First thing first and let’s get that straight – Google+ is shutting down.
Just like the #MeToo movement is preying on random celebrity sexual offenders across the globe, the tech world is dealing with a similar purge of its own. This purge is happening on the basis of a violation of privacy, and it has been hitting privacy violating companies with a lot of force. Mark Zuckerberg’s plight at Facebook’s data breach scandal will provide enough testament to the above-stated fact. But right now, it seems as if the long list is going to have another addition. A significantly big, six-lettered addition; Google.
The Wall Street Journal has reported that Google indeed did expose the data of hundreds of thousands of users on Google+. More so, they didn’t feel like reporting it, fearing the backlash they were gonna face if they did. Well, you can at least be sure about the backlash now.
When Google Got Exposed
Here, unlike the breach in Facebook, it wasn’t intended by Google. The breach involved a software bug that had crawled itself into Google’s social media site. This bug allowed people to view the private information of the Google+ users. Before being discovered and fixed, the bug was active from 2015 to March 2018. The number of data breaches that could have happened in such a long time is unprecedented.
However, the people at Google felt that if they did report the incident, they were going to come under intense scrutiny. The reputation of the company will also take a hit. Possible comparisons might also be drawn to Facebook’s Cambridge Analytica scandal. Hence, they refrained from letting the public know about it themselves. However, in a world with as many media revelations as there have been in recent times, they should have known that it was just an eventuality until someone caught wind of the incident and reported it. And allegations from a third party never have looked good.

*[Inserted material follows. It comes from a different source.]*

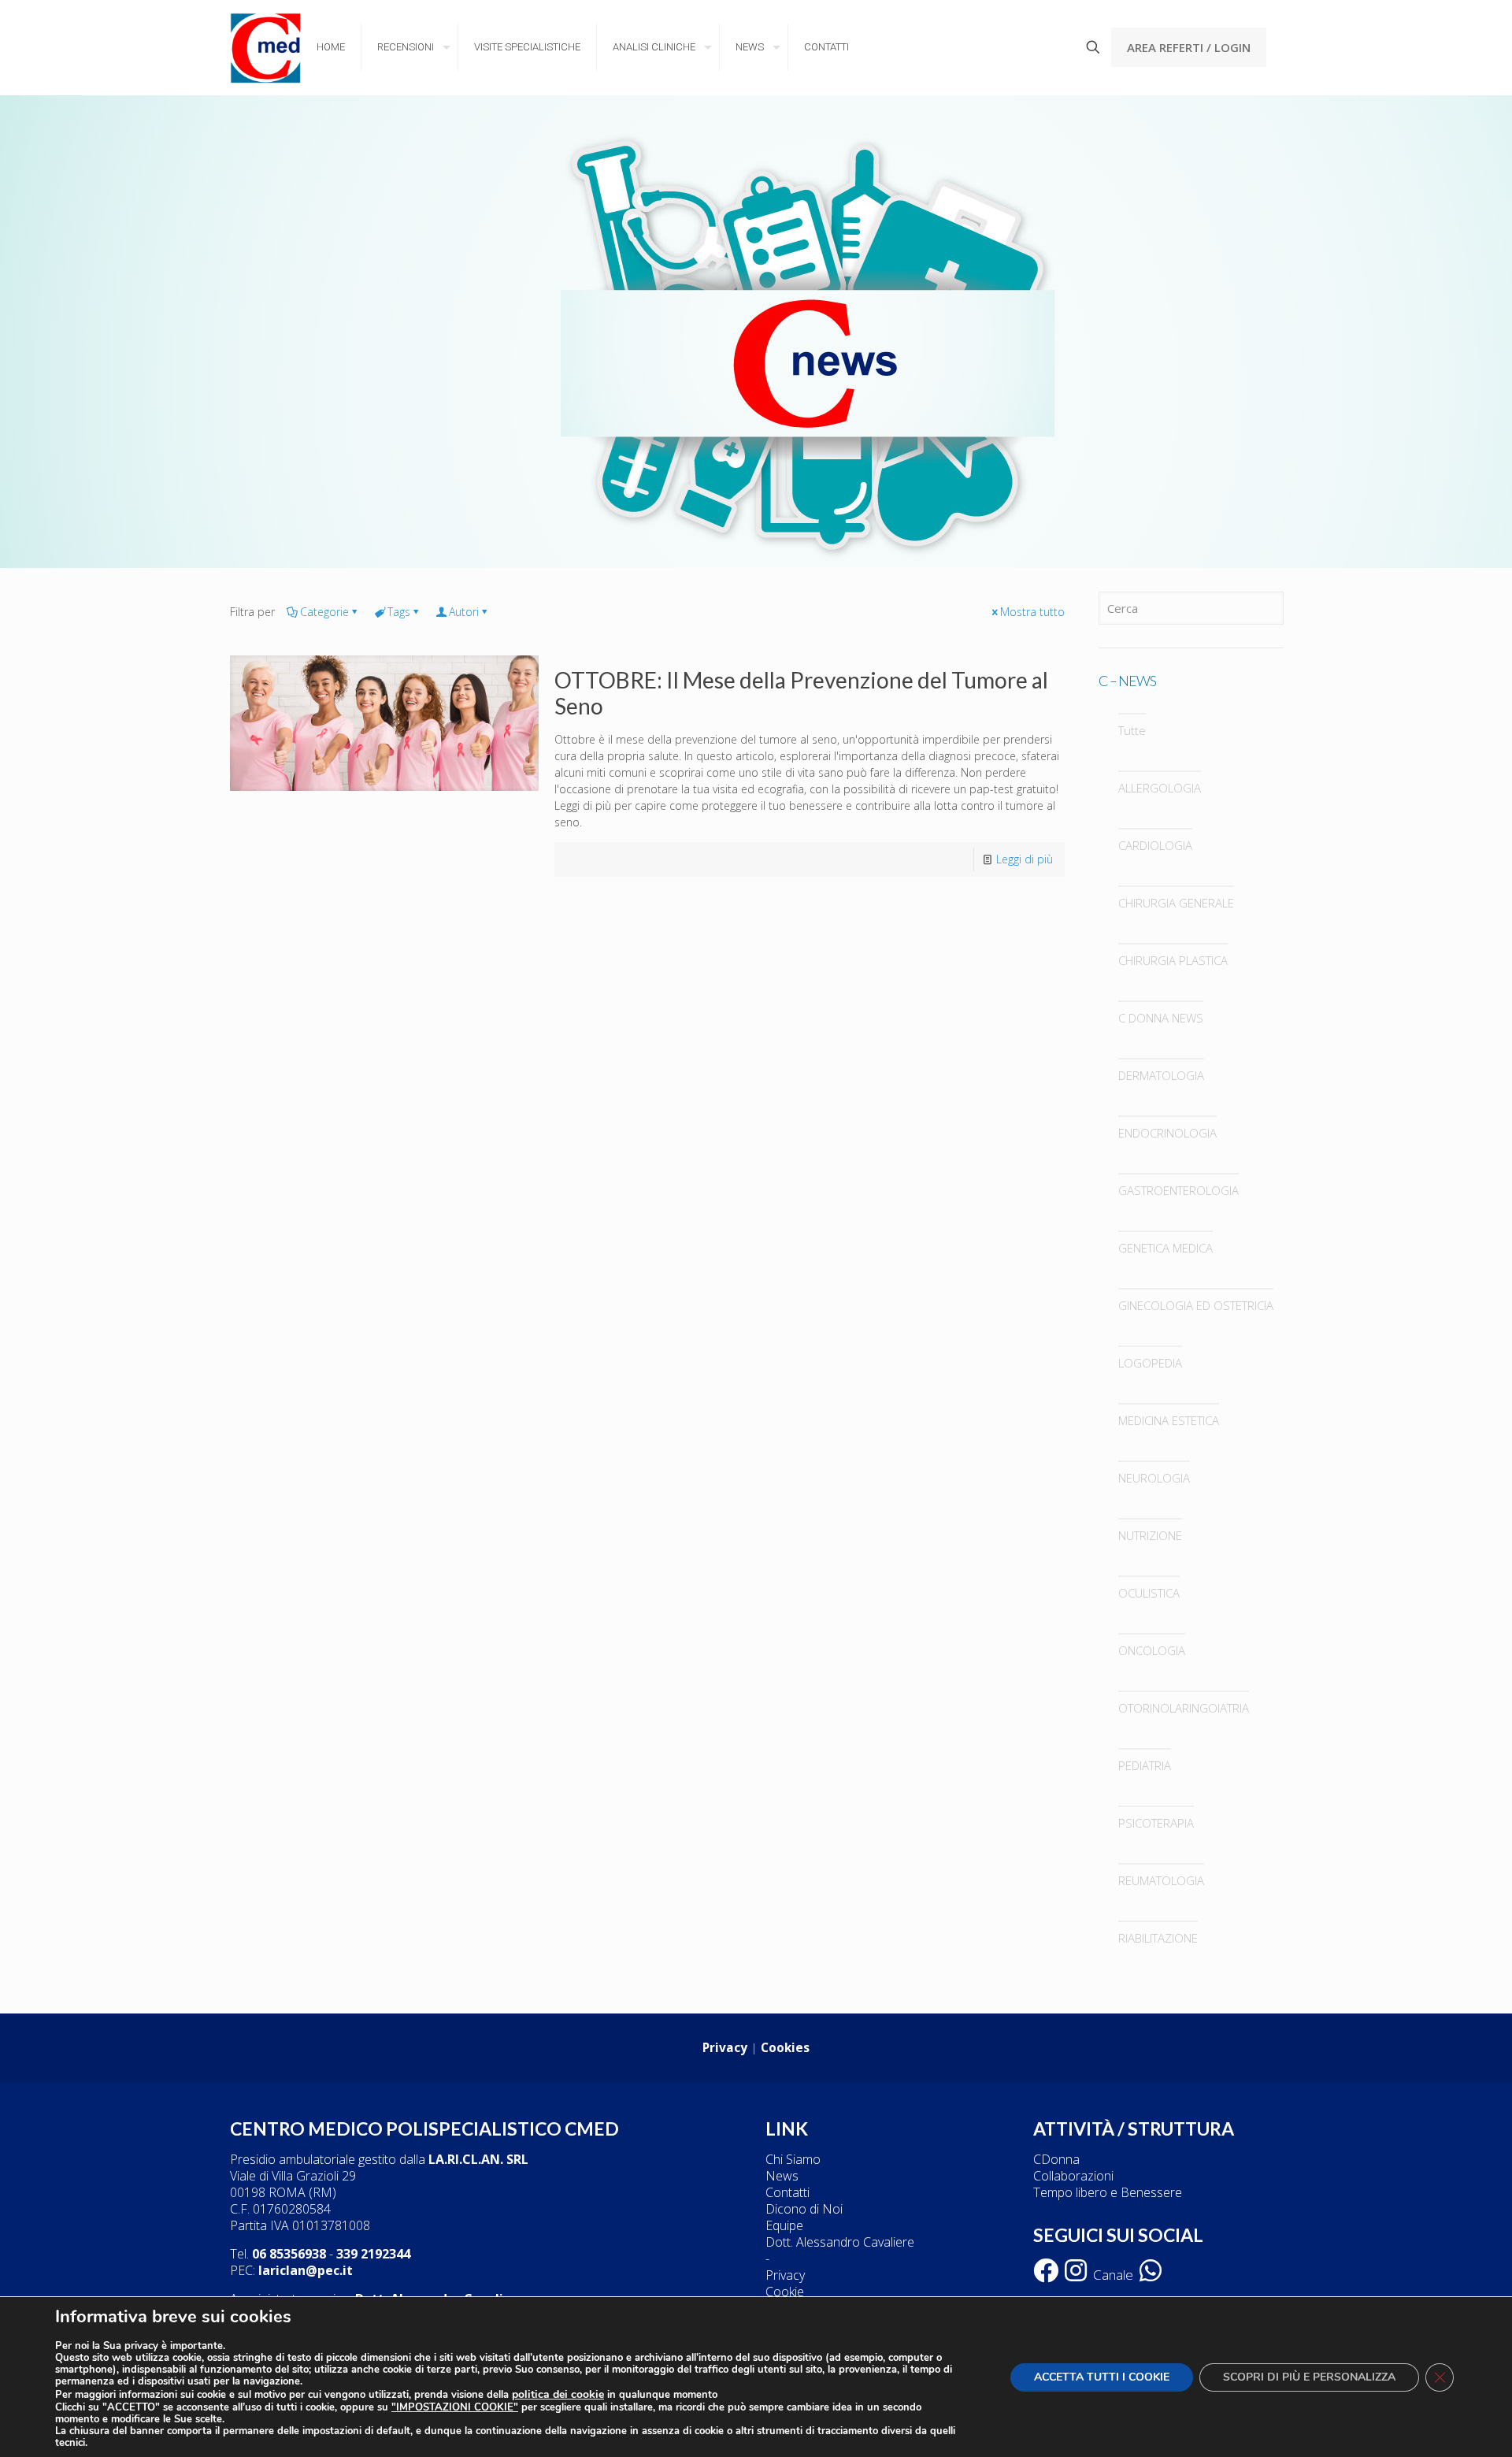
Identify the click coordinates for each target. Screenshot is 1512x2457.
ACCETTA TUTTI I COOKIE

Google’s Response to the Data Breach
As a response to the data breach, Google decided to let its parent company, Alphabet Inc. (NASDAQ: GOOGL), release a set of privacy measures. However, one of the measures also includes shutting down all consumer functionality at Google+, which translates into the shut down of Google+. These measures are a means to bring about more control regarding privacy, especially in its most used apps.

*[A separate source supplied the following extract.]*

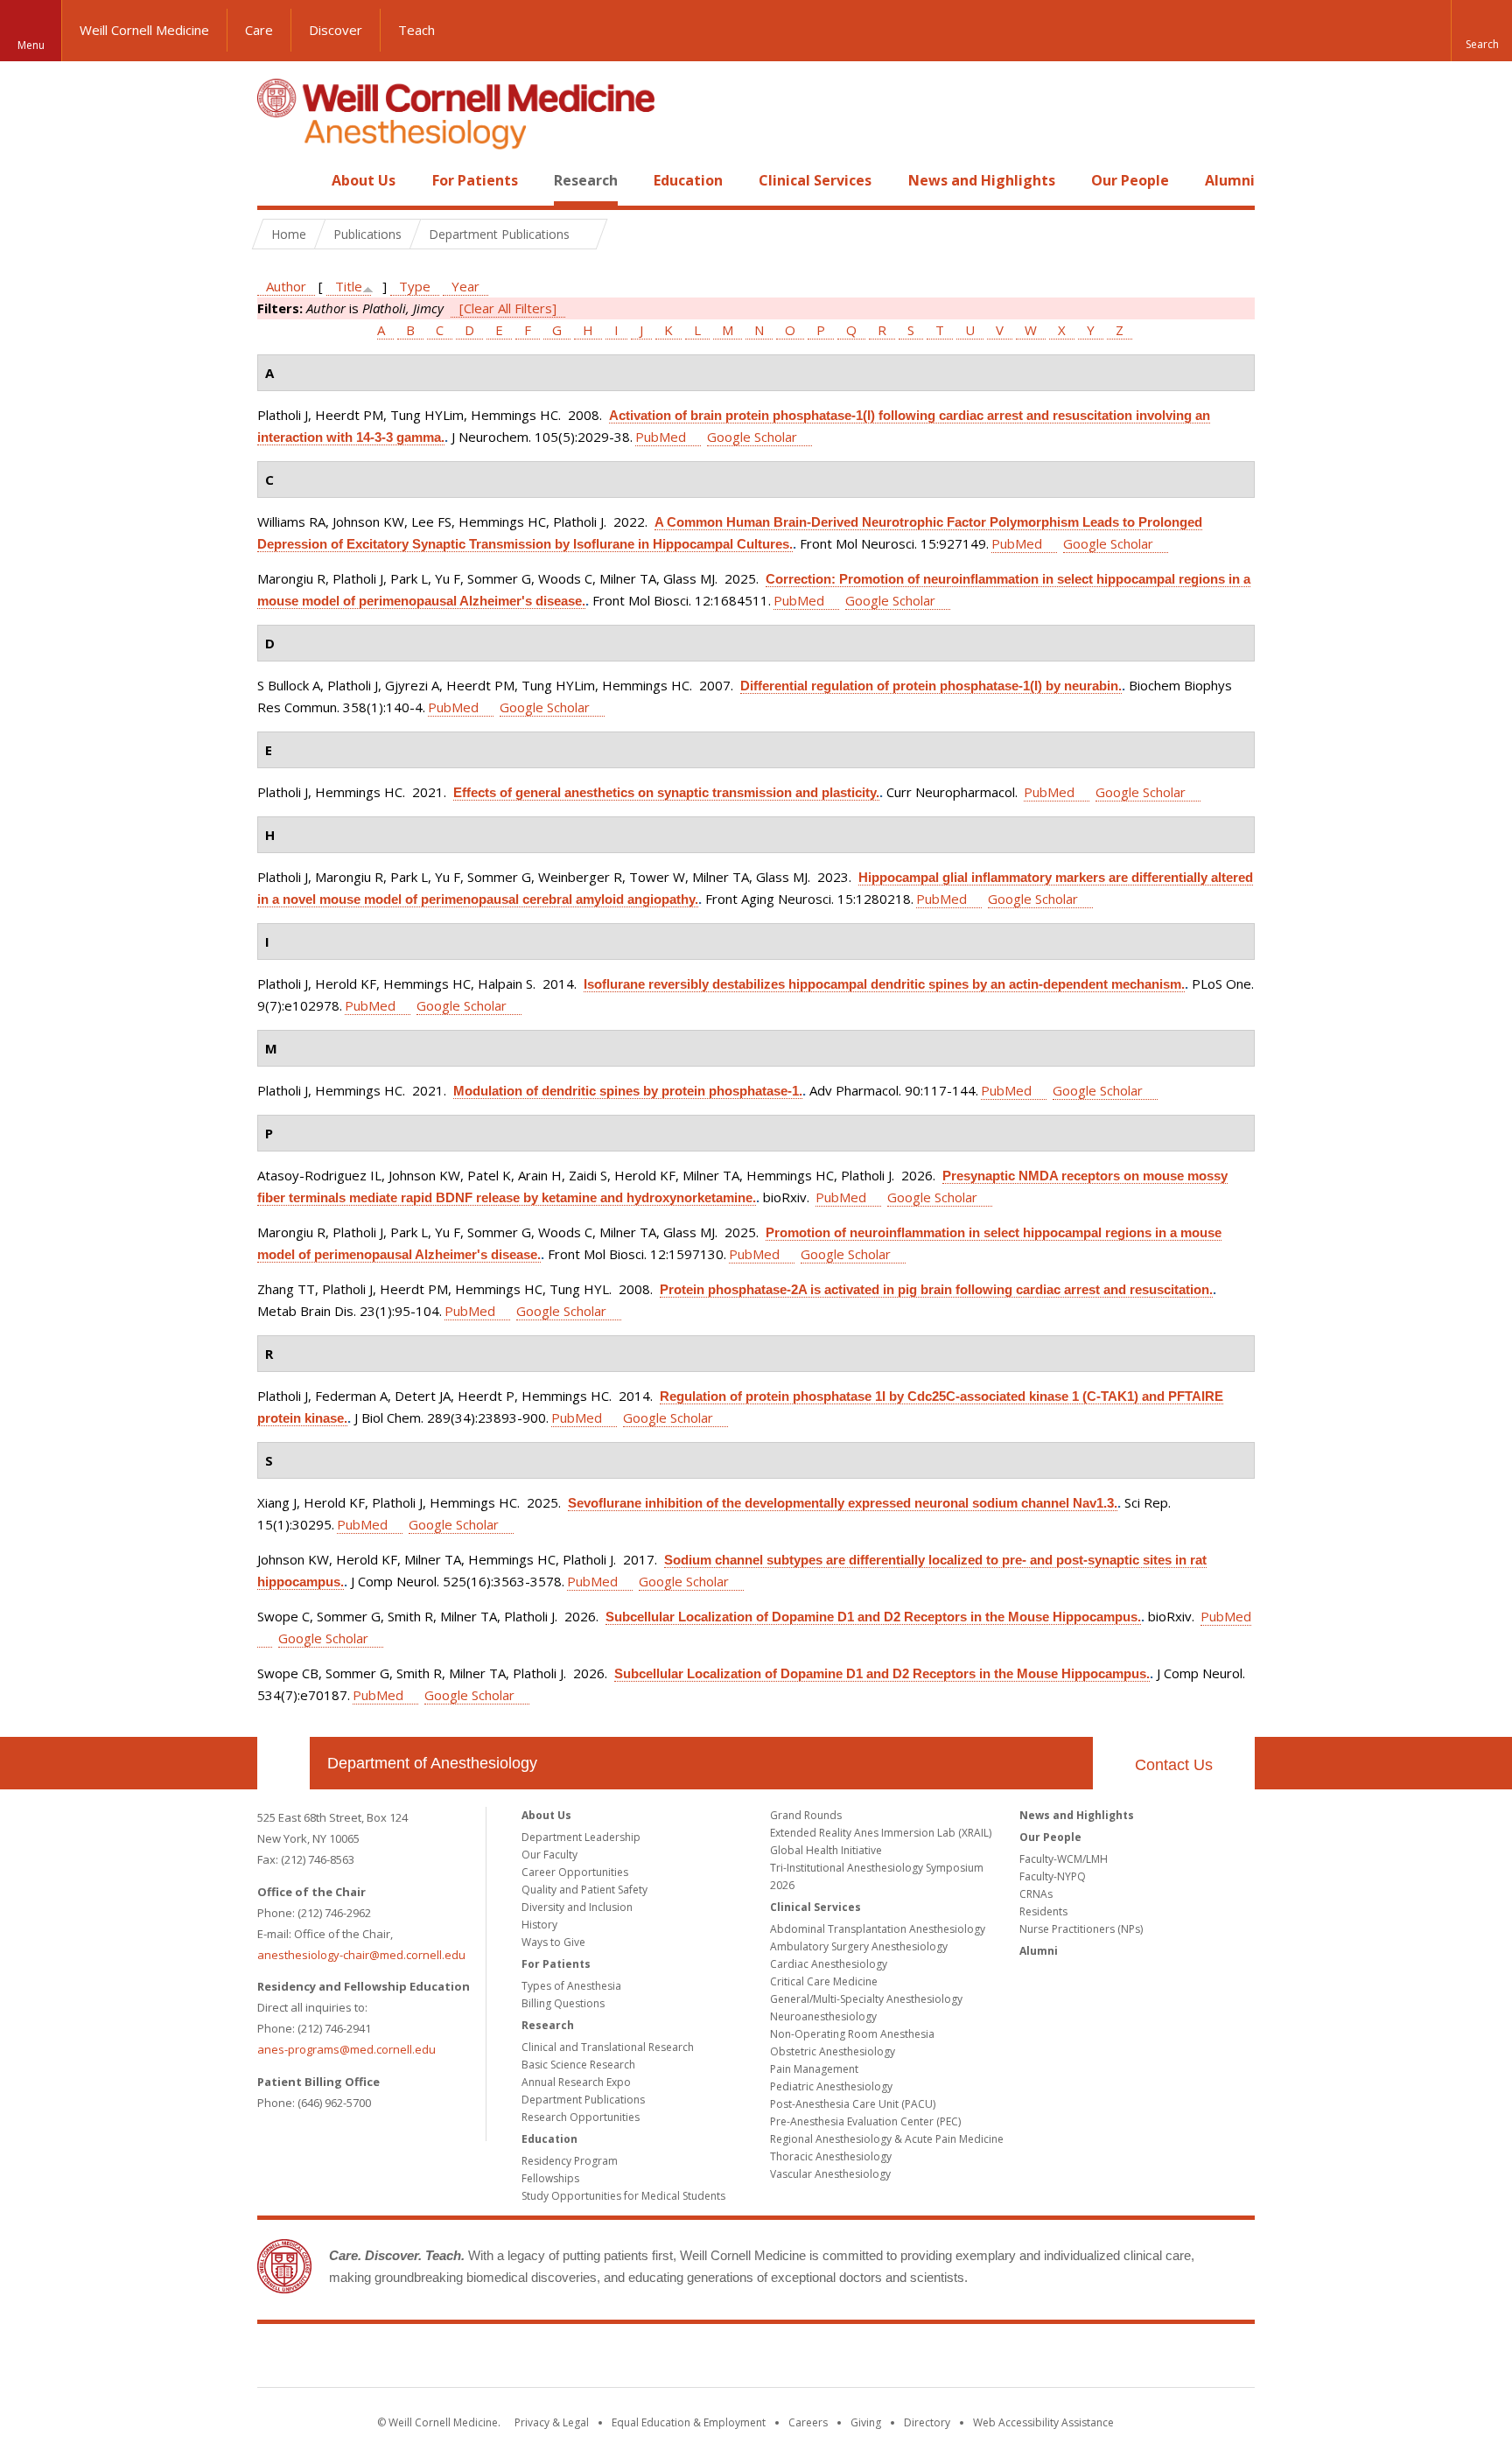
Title (348, 286)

Announcing the shut down of Google+, Google has revealed that the data breach potentially affected the 500,000 Google+ users. Google also said that the decision to shut down Google+ is also driven by the fact that 90% of Google+ users’ sessions last less than five seconds, which indicates the losing interest of users in Google+.
In a recent announcement, Google also said that it was going to cut down on the access provided to outside developers on user data on Android smartphones as well as Gmail. This happened after the Senior Lawmakers of the USA asked Google’s parent company, Alphabet regarding the company policy to allow third-party developers to access the content of emails for commercial purposes. Google CEO, Sundar Pichai, is also due to testify before the House Judiciary Committee in November of this year.
Google+ Is Shutting Down: The Inevitable Death
Regardless of the privacy scandal that Google finds itself embroiled in right now, not much has been made out of Google’s decision to shut down Google +. It is no secret that the social media site, once released to compete with Facebook, has been dying for some time now. With the breach, Google at least found a reason to do away with it once and for all.
Google has decided to shut down Google+ completely by August 2019. The elevon month duration is provided by Google to users who are still active on Google+ and its APIs, and need time to download all their personal data before Google pull the curtains down on Google+.
Now it would be interesting to see if Google tries to come up with a social media site at all, something which seems highly unlikely. But for now, they got ‘private‘ matters to address.